- SUPPLIED INFORMATION:
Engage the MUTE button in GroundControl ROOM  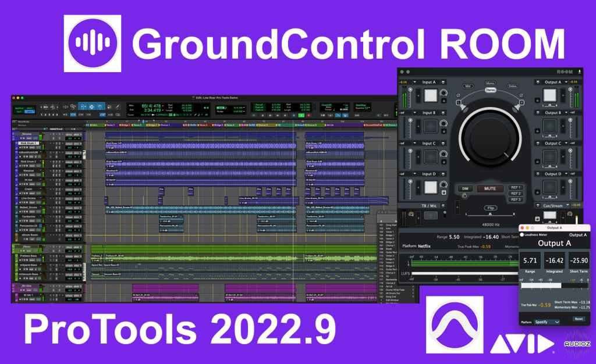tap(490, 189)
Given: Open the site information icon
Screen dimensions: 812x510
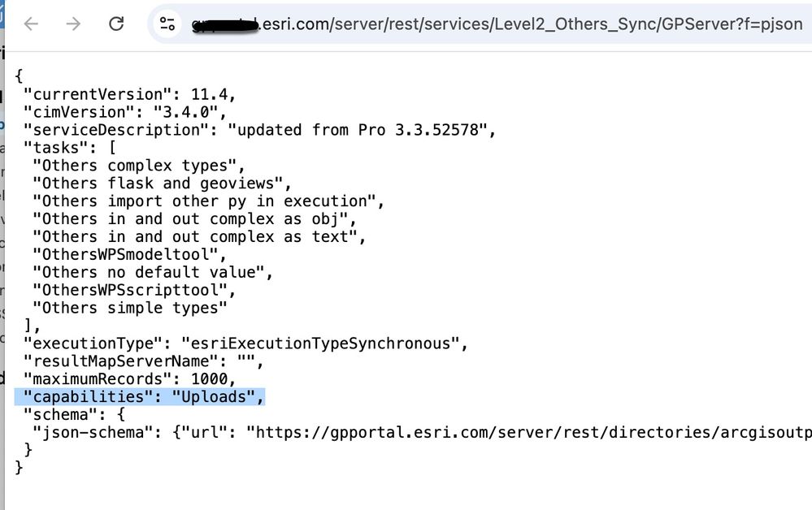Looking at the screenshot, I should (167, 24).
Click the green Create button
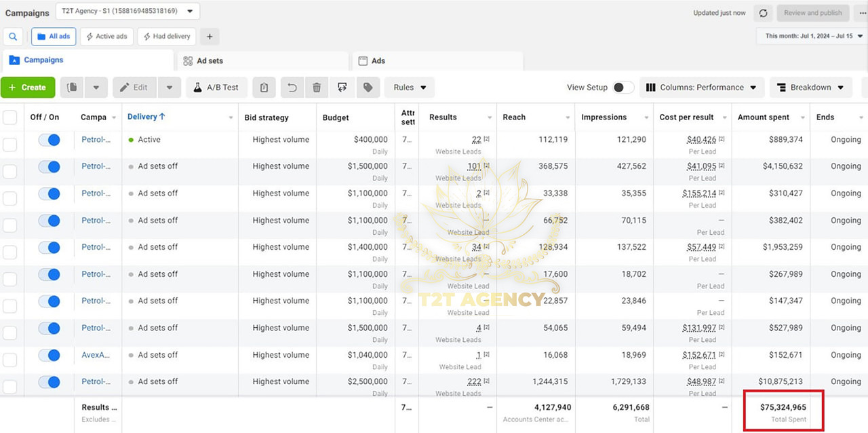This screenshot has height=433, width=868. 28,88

* * *

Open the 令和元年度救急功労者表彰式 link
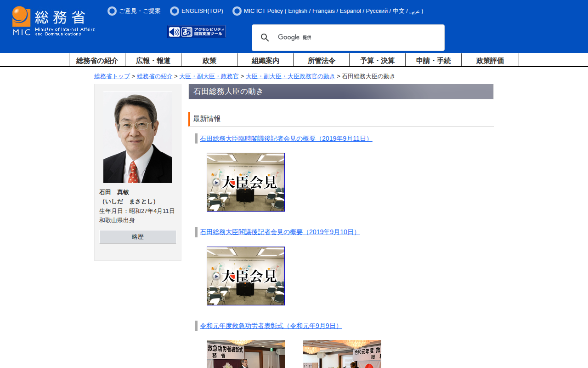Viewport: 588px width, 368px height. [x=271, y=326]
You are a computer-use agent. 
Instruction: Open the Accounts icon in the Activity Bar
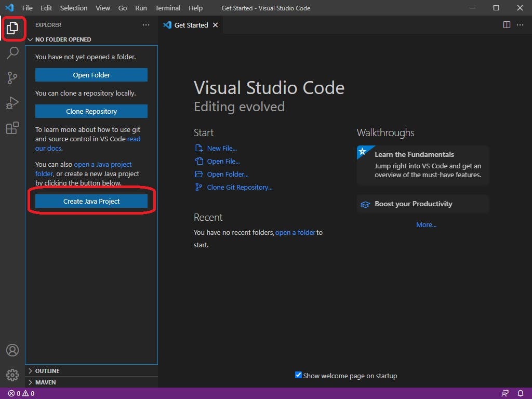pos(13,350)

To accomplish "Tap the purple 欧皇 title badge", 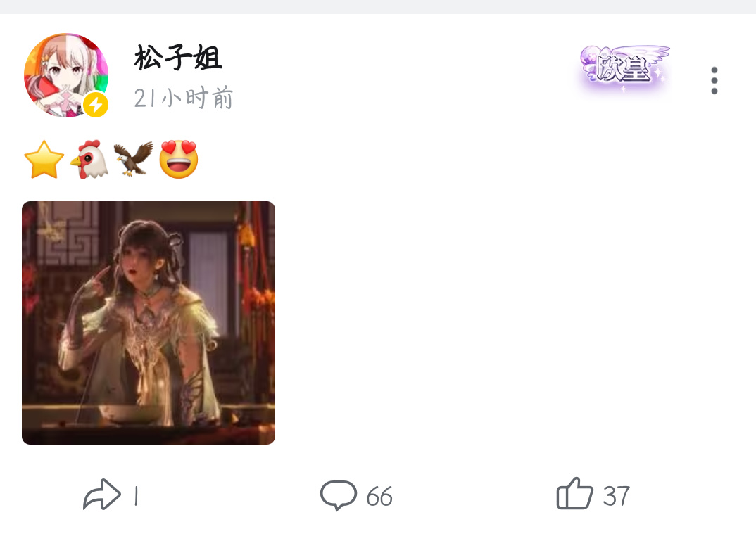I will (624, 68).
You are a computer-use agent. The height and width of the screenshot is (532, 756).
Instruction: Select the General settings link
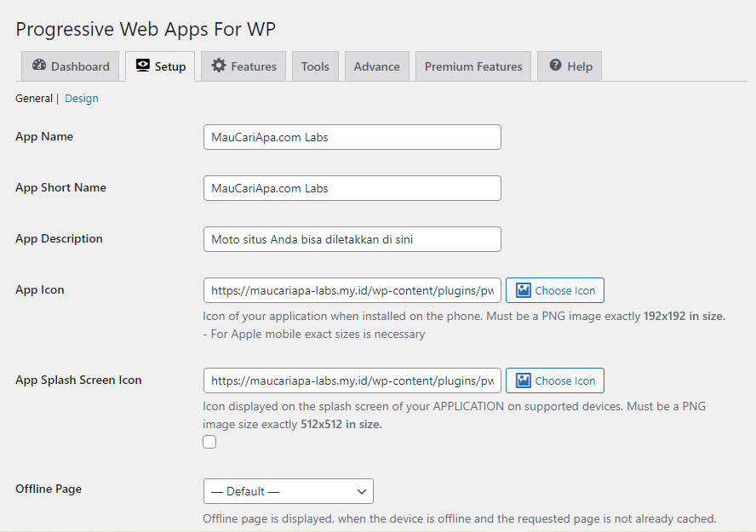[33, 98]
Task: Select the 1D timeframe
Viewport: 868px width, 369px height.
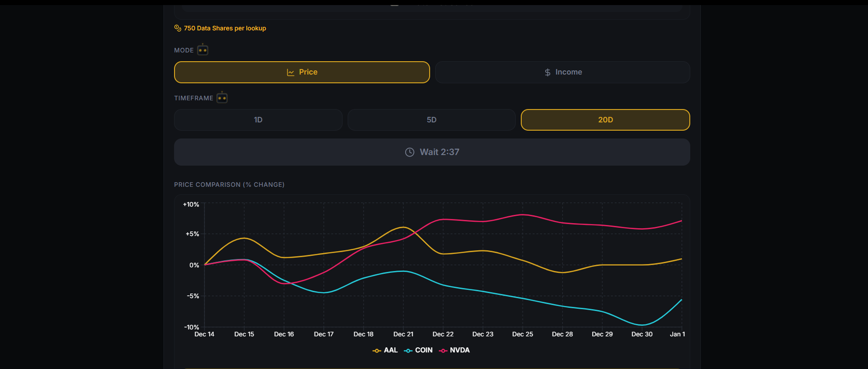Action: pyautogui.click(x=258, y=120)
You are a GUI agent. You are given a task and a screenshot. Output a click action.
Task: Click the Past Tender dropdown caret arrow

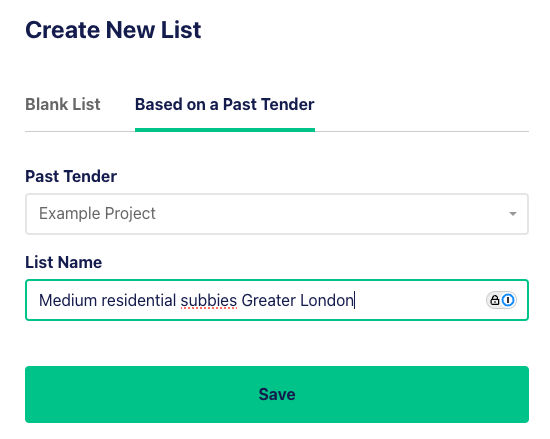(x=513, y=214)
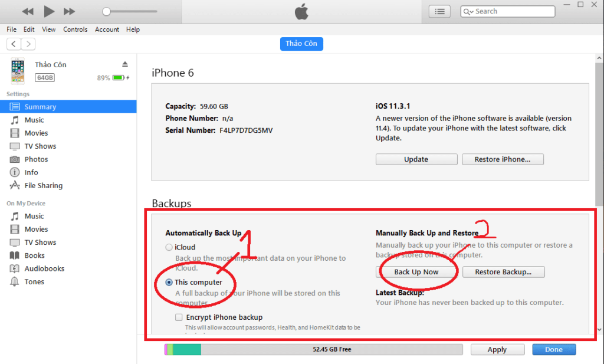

==

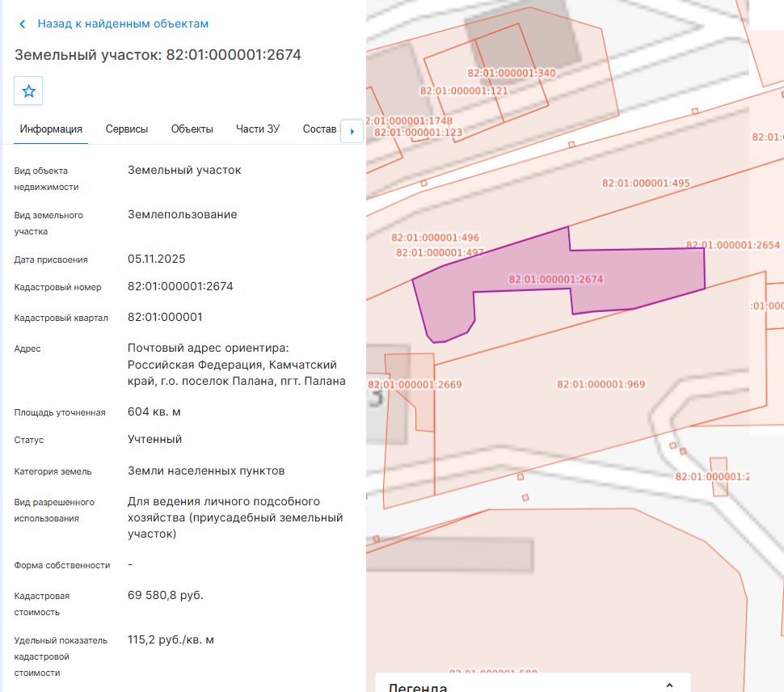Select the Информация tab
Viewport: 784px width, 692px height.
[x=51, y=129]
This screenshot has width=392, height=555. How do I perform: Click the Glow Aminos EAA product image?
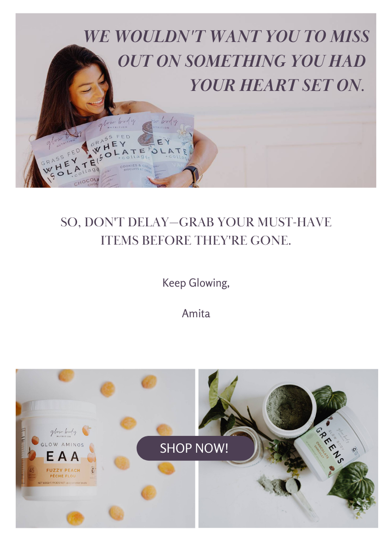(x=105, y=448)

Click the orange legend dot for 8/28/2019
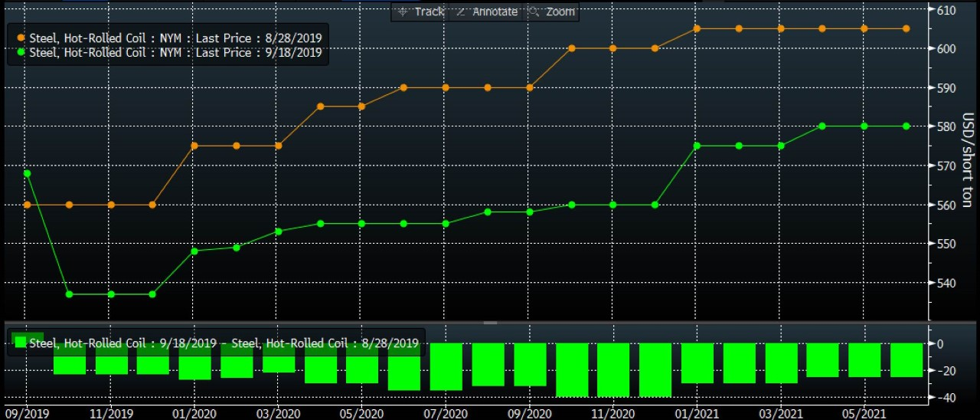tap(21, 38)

- YOUR TASK: Scan the listing for "agent" and copy out each line that has it.

- TASK ANSWER:
You are a computer-use agent. 
You are a computer-use agent. The height and width of the screenshot is (532, 756).
You are a GUI agent. You are given a task and a screenshot. Output a click action.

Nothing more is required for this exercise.